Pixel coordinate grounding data
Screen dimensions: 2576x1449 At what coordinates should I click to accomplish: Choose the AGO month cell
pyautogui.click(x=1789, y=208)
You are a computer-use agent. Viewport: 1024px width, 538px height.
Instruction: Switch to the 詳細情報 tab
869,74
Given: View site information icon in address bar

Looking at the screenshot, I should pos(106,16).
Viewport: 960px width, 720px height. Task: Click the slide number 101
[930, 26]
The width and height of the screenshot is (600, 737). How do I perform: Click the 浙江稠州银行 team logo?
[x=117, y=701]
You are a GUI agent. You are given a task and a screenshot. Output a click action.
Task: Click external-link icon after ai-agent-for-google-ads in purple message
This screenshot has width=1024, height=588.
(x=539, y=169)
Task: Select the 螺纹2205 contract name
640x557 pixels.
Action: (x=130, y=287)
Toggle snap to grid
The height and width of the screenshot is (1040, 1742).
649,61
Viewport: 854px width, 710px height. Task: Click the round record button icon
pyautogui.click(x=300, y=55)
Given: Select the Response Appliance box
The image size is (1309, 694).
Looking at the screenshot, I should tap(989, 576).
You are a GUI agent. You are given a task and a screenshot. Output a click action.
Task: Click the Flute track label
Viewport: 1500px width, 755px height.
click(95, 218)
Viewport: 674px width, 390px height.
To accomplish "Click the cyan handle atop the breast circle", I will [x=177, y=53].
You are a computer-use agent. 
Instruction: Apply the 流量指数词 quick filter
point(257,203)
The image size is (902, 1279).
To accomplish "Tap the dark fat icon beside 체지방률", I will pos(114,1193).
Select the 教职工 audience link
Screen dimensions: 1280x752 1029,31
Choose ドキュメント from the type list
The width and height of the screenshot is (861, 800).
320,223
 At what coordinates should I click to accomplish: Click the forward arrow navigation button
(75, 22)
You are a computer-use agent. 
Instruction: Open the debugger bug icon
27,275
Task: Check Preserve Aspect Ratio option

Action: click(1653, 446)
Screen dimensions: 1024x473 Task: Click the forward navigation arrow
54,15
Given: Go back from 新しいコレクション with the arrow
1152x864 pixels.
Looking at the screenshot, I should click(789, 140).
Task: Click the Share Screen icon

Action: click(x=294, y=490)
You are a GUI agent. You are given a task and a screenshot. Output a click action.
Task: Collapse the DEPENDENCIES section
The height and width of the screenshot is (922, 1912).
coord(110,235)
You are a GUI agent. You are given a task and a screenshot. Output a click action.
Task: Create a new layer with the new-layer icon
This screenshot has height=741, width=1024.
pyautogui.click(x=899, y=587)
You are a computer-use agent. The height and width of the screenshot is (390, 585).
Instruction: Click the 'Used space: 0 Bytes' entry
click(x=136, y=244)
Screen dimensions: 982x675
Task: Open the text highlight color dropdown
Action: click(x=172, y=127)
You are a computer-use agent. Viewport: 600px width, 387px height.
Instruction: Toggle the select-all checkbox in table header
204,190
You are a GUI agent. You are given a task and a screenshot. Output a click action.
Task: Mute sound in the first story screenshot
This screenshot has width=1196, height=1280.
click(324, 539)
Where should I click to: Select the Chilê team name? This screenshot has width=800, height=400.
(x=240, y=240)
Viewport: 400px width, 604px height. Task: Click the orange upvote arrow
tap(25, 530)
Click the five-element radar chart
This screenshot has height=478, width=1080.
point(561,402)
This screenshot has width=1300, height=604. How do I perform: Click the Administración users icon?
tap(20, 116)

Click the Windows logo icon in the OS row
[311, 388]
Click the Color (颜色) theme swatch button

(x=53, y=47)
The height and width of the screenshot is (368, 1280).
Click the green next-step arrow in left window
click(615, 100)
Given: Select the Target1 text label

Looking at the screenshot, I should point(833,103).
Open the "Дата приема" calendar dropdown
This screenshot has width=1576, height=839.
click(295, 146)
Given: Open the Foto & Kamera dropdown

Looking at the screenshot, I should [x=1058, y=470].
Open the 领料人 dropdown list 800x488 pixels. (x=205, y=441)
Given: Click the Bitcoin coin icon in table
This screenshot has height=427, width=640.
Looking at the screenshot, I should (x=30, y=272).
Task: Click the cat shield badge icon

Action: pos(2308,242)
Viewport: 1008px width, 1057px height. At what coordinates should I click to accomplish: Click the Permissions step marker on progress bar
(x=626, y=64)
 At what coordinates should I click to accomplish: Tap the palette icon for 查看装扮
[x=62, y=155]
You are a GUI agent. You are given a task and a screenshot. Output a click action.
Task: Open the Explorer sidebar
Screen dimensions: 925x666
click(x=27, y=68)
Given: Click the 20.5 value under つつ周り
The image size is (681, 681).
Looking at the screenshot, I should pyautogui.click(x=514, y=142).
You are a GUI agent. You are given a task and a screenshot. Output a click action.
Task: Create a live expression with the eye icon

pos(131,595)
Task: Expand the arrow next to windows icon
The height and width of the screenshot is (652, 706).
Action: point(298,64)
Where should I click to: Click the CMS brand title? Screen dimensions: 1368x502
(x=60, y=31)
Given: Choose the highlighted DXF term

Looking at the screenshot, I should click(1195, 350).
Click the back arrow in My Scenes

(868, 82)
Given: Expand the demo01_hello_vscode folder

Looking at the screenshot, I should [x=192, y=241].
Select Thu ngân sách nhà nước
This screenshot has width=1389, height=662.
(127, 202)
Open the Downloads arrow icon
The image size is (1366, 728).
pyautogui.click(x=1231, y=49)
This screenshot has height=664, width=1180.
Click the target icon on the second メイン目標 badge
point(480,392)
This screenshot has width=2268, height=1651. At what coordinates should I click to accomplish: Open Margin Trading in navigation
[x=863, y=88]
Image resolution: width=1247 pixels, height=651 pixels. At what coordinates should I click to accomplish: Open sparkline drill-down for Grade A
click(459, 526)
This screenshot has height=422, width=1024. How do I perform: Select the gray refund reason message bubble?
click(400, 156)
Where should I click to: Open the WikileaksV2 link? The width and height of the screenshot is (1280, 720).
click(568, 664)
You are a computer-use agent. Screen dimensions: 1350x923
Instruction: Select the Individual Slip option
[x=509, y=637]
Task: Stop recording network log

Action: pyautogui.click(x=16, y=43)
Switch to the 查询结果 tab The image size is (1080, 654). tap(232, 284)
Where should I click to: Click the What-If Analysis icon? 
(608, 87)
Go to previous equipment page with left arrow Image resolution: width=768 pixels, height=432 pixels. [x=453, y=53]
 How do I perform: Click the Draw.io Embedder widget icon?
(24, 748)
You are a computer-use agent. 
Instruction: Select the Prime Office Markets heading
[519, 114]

YOUR OBJECTIVE:
Wherever the word "will" appears in the entries above, copy that whole line.

THE ANSWER:
To accomplish "Click the cyan handle atop the breast circle", I will [x=177, y=53].
To accomplish "Tap the dark fat icon beside 체지방률", I will pos(114,1193).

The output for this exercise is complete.